In today’s market, workers and employers are ready to make a deal when it comes to job offers. According to research from global staffing firm Robert Half, 55% of professionals asked for more pay with their last employment offer, a 16-point jump from a similar survey released in 2018. Among workers in the 28 U.S. cities polled, Miami, San Diego and San Francisco have the most respondents who tried to negotiate salary, while Minneapolis, Philadelphia and Cleveland have the fewest.


Luckily, 70% of senior managers said they expect some back-and-forth on pay. About 6 in 10 are more open to negotiating compensation (62%) and non monetary perks and benefits (59%) than they were a year ago.
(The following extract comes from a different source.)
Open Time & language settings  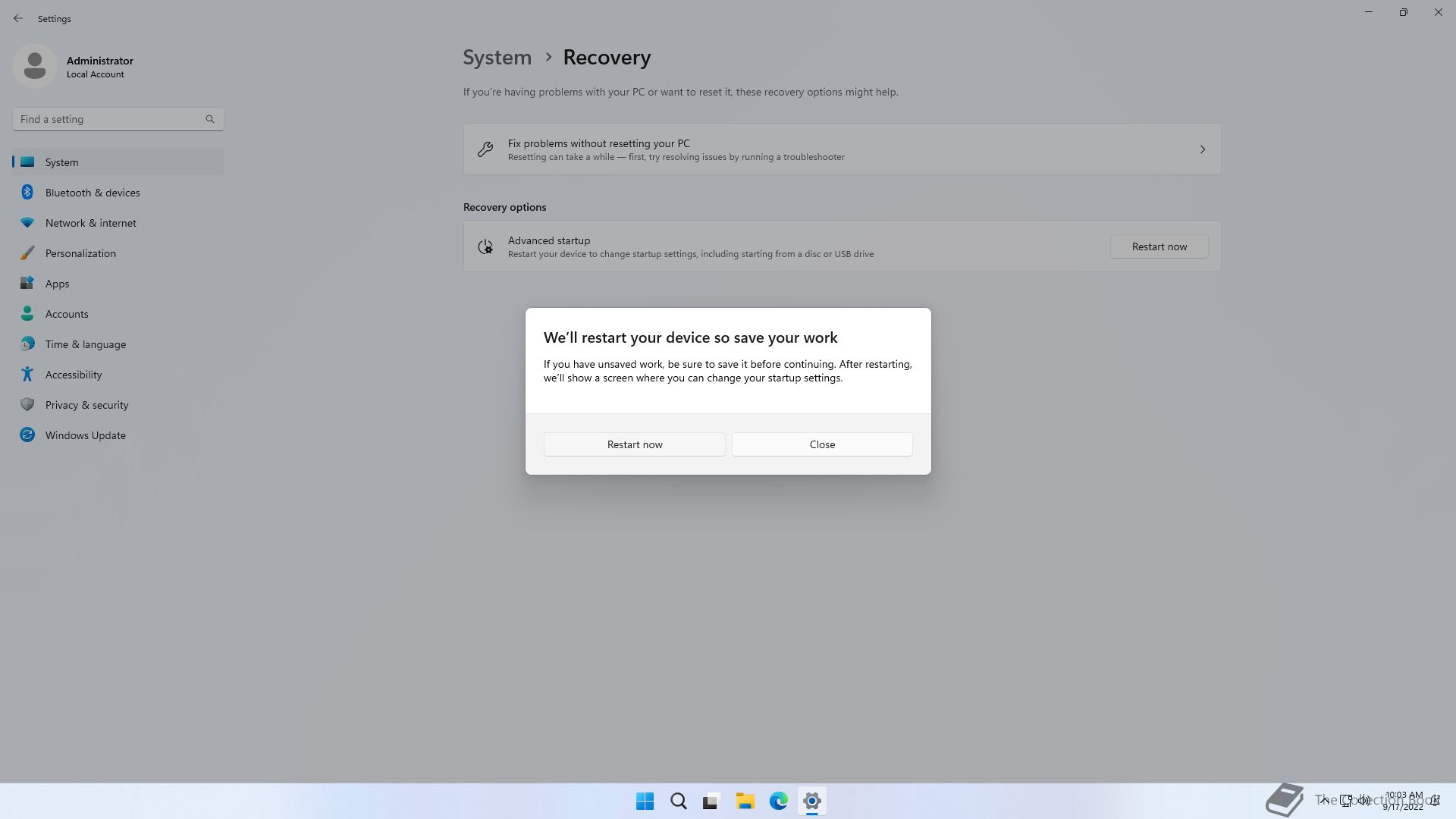[85, 344]
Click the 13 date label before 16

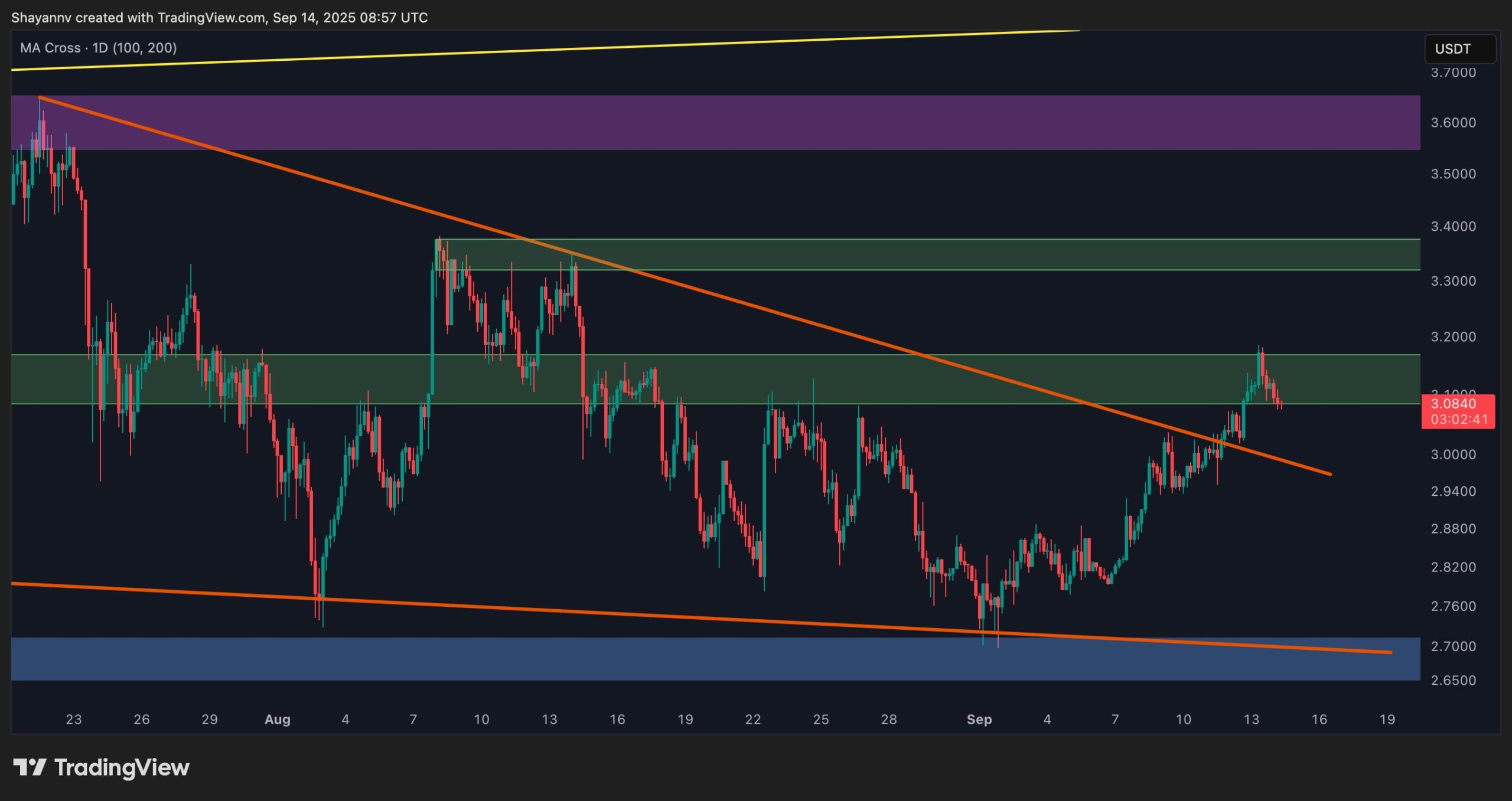1251,720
How Professionals Can Prepare for Negotiations

  • Research salaries, perks and benefits using retargets like the Robert Half Salary Guides to ensure you have realistic expectations.
  • Work with a recruiter who can provide guidance or negotiate on your behalf.
  • Remember to look at the full picture when evaluating an offer. For example, a generous benefits package or opportunities to learn and grow with the company may compensate for lower pay.
  • Practice discussions with friends or family.


How Employers Can Prepare for Negotiations

  • Hiring managers, too, should do their homework, including having knowledge of prevailing salaries in their industry and geographic area. You want your offer to be at least on par with industry standards (and ideally exceed them).
  • If you can’t meet a candidate’s salary expectations, look for ways to modify other components of the package, like extra vacation days, tuition reimbursement or remote work options.


Salary negotiations are more successful when both parties come ready and equipped for these discussions.